Меня в тот же миг охватило предчувствие чего-то ужасного. “Что навело вас на эту мысль?” — “Карточка”. Она показала мне визитную карточку одного скульптора, которая обычно лежала вместе с ключом у меня в бумажнике. “Мне кажется, вы не всегда в ладах с этим бумажником”. — “Почему?” Это “почему” несло в себе такое забвение всего и вся, что тревога вытеснила остальные мои чувства. “Прошу вас, откажитесь от этой идеи”. Она покачала головой. “Не могу”, - грустно сказала она. — “Не можете? Почему?” Я устремился за ее ответом, но в глазах у нее пролегла столь глубокая печаль, нечто столь неподвижное и холодное, что вопрос мой повис между нами, и мне захотелось его подхватить, поднести к самому ее лицу, до такой степени я чувствовал, что ей его уже больше не воспринять. Мне нужно было в самом деле выйти из себя и своей жизнью дать жизнь этим словам. Но я был слаб, какая слабость, какое жалкое бессилие. Перед лицом ее немоты я вернулся в себя — быть может, я сам и сказал ей о X., а может, и упомянул об этой процедуре — странной процедуре, если она производится над живыми, подчас опасной, удивительной, процедуре, которая… Вдруг меня обожгла ярость. “Если вы мне не ответите, — вскричал я, — я никогда с вами больше не заговорю”. Угроза словно замерла перед ней.
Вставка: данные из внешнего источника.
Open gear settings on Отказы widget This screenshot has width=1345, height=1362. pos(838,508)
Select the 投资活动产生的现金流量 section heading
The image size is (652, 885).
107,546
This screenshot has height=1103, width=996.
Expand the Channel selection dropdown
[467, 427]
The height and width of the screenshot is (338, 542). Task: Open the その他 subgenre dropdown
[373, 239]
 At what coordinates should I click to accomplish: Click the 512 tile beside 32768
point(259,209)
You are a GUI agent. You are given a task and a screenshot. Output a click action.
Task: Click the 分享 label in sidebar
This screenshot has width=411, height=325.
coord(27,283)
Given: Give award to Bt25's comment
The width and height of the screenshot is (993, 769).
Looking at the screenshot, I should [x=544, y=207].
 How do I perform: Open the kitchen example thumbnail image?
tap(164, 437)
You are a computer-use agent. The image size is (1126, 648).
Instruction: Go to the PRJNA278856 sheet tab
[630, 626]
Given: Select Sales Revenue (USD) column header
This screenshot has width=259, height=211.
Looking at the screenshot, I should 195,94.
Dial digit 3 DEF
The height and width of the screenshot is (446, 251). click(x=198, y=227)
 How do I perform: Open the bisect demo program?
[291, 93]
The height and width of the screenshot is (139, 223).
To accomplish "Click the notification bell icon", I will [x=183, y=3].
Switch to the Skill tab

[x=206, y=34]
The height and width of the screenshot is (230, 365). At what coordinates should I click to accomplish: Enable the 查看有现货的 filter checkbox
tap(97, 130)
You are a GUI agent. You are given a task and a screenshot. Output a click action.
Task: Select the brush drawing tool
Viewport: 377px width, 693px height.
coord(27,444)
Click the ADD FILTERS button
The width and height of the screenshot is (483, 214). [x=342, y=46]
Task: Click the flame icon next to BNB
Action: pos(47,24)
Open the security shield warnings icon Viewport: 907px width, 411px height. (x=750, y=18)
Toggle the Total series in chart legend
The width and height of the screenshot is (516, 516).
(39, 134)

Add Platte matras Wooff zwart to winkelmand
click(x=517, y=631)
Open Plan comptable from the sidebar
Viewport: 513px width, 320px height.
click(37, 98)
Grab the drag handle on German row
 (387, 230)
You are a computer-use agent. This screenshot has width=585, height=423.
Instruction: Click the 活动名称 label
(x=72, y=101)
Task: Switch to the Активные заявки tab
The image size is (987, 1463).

Она смотрела на меня тягуче, услужливо, с какой-то странной неподвижностью. Но она же не отводит глаз, подумал я: обычно она предпочитала смотреть на меня, когда я за ней не следил.
Ласково, как только мог, я спросил у нее:
— Вы меня слышите?
— Да.
— Вы не откажетесь от своего плана?
Мне показалось, что в ее взгляде я прочел чуть ли не согласие.
— Скажите же “да”, - и, чтобы приободрить, я взял ее за руку. — А не то смотрите, я запру вас в этой комнате.
— Где это?
— Да здесь же, дома.
Какое-то мгновение она вслушивалась, потом спросила: “С вами?” Я кивнул. Я все еще держал ее за руку, ее рука жила и сулила мне надежду. Она заговорила сама:
— Что за слово вы произнесли?
Я изучал ее лицо. О Боже, бессмысленно сказал себе я, напомни мне это слово.
— Какое слово? — спросил я с полной обещаний легкомысленной улыбкой.
Я осознавал две вещи: она-то отнюдь не улыбалась, а сама идея между тем по-прежнему оставалась с нами.
— Только что, — пробормотала она, со всей очевидностью полностью сосредоточившись на том моменте, когда я раскрыл рот, чтобы его произнести.